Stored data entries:
+===+

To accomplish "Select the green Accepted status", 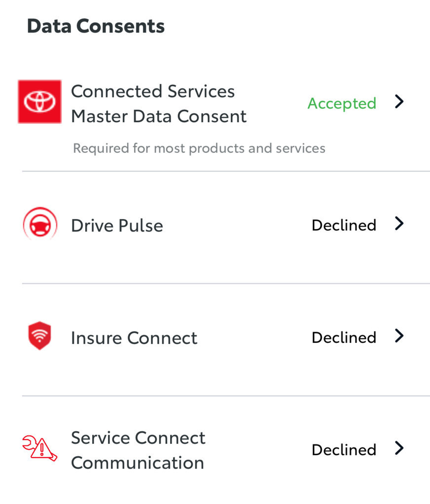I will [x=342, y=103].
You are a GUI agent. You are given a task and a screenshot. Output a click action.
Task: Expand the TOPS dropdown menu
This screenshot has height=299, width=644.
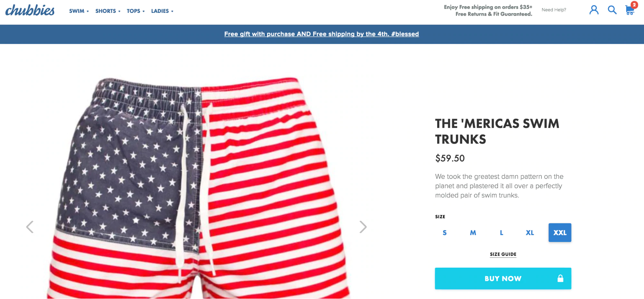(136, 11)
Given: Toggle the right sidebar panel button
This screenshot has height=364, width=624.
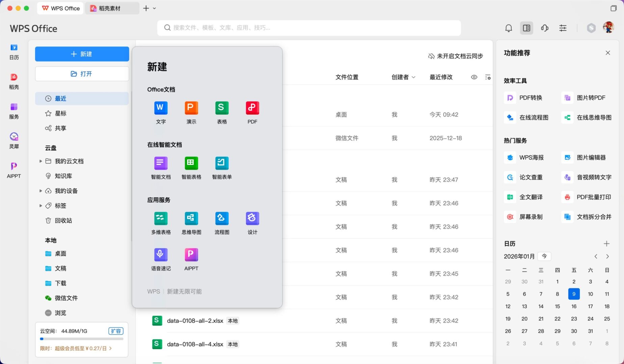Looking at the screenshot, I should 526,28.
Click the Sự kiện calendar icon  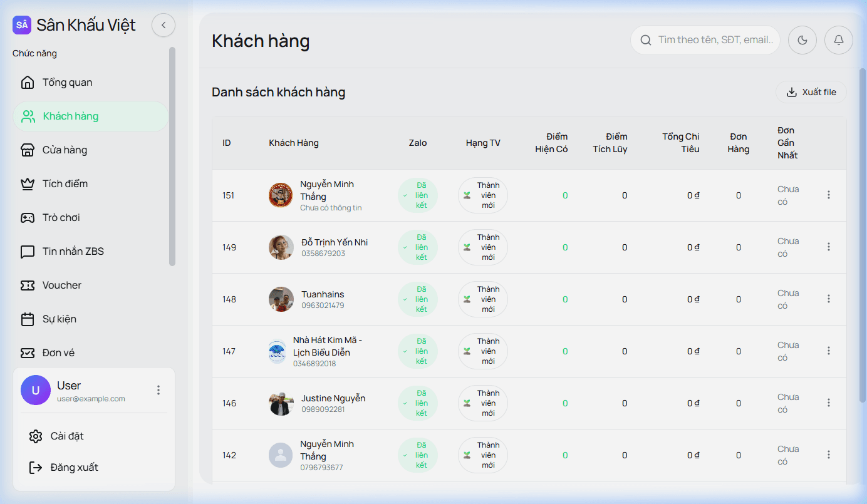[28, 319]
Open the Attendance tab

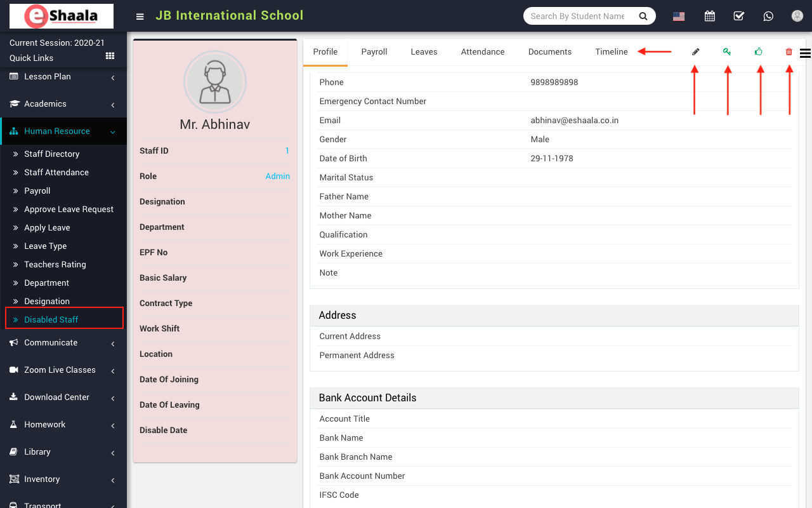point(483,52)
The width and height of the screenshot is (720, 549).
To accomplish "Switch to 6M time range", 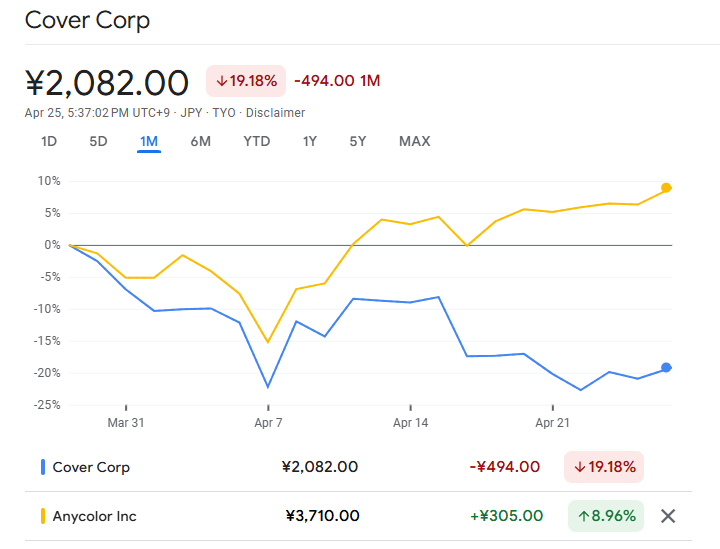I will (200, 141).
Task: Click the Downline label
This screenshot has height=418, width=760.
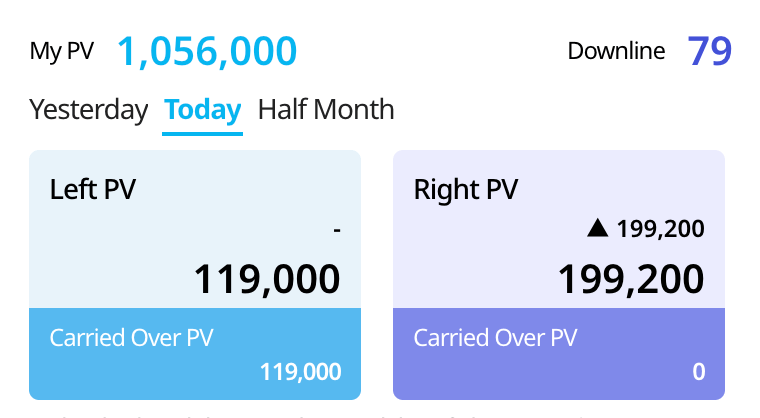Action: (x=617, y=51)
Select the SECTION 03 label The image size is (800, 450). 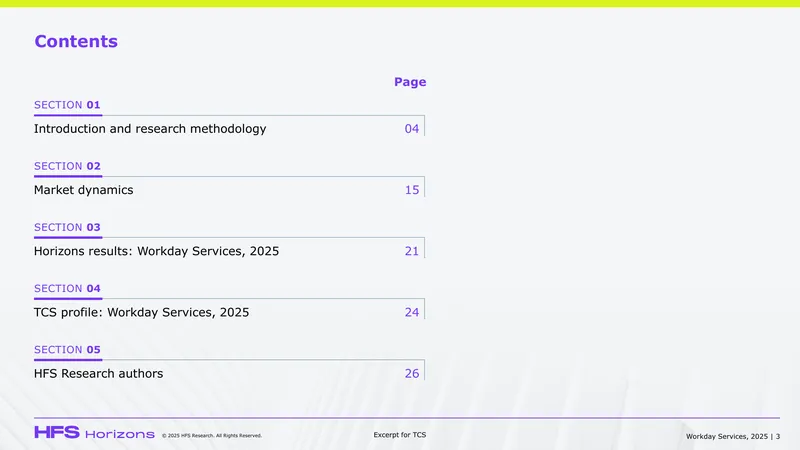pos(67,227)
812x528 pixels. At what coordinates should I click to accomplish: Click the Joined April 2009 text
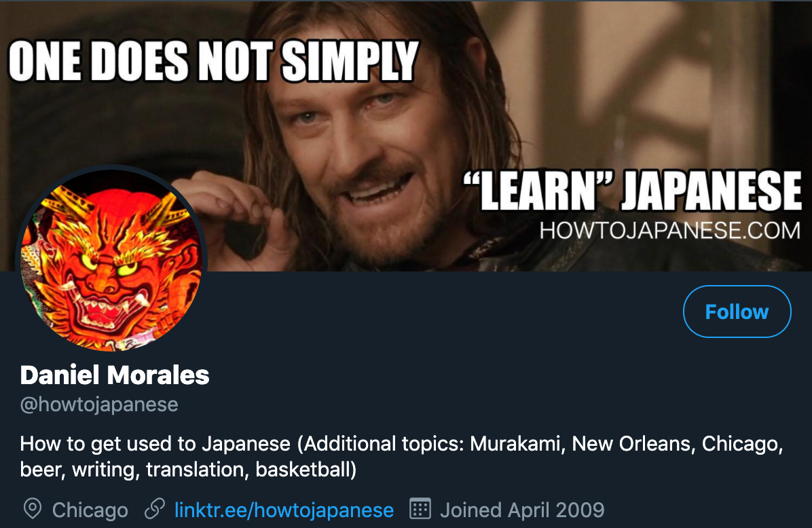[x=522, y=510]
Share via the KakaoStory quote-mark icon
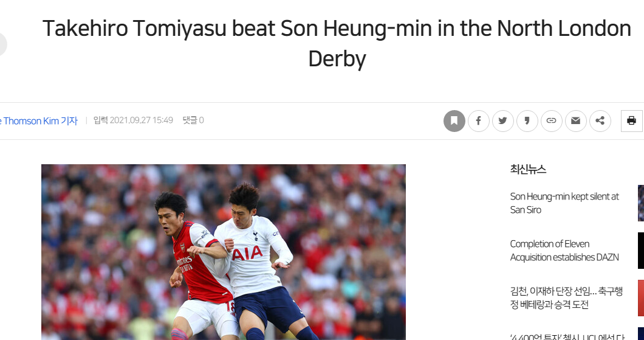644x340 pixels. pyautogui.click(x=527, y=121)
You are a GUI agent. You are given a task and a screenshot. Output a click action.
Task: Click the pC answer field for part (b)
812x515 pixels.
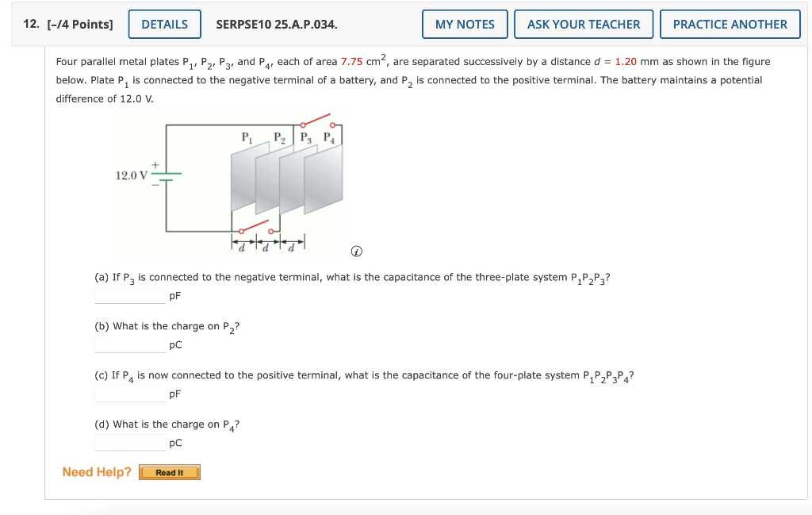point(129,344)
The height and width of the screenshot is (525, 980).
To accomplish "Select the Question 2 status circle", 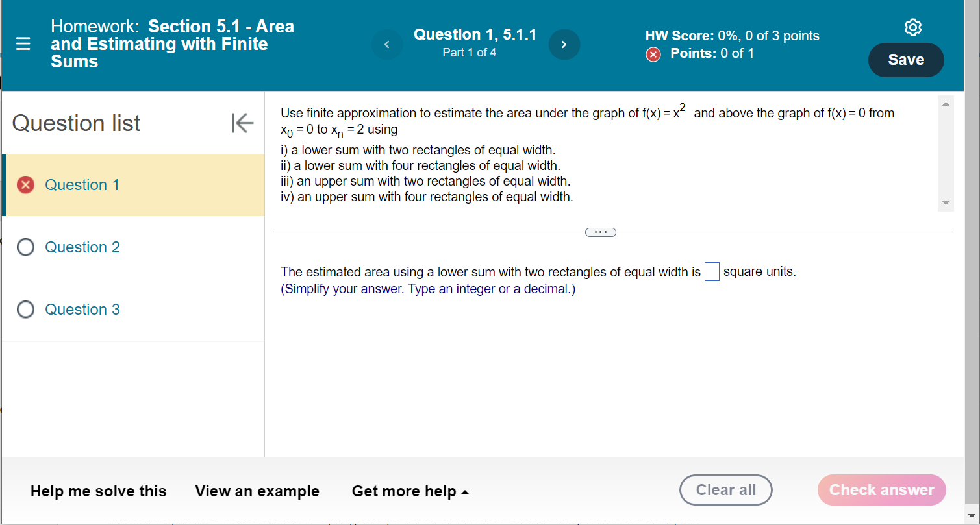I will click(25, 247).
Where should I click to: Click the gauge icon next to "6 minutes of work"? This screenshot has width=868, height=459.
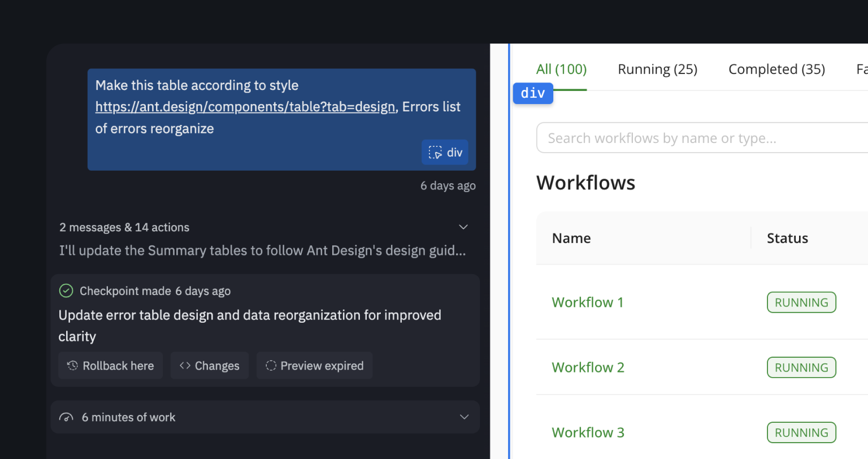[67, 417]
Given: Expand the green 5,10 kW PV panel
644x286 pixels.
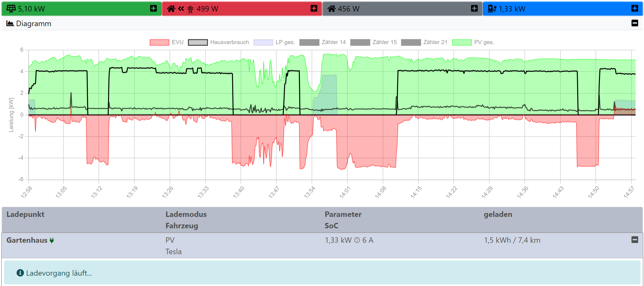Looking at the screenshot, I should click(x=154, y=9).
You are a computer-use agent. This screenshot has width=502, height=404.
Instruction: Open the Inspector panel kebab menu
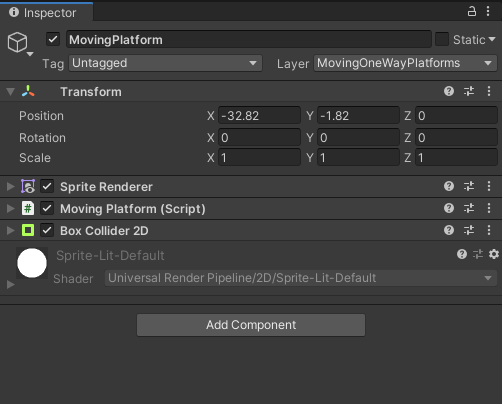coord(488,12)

+===+

## AIM OF THE TASK
Return exactly the line containing "Given: Expand the green 5,10 kW PV panel" and every line after it, up to and including the final line of the entries above. Pictures stay out.

## COMPLETED EXERCISE
Given: Expand the green 5,10 kW PV panel
644x286 pixels.
Looking at the screenshot, I should click(x=154, y=9).
You are a computer-use agent. This screenshot has width=502, height=404.
Instruction: Open the Inspector panel kebab menu
coord(488,12)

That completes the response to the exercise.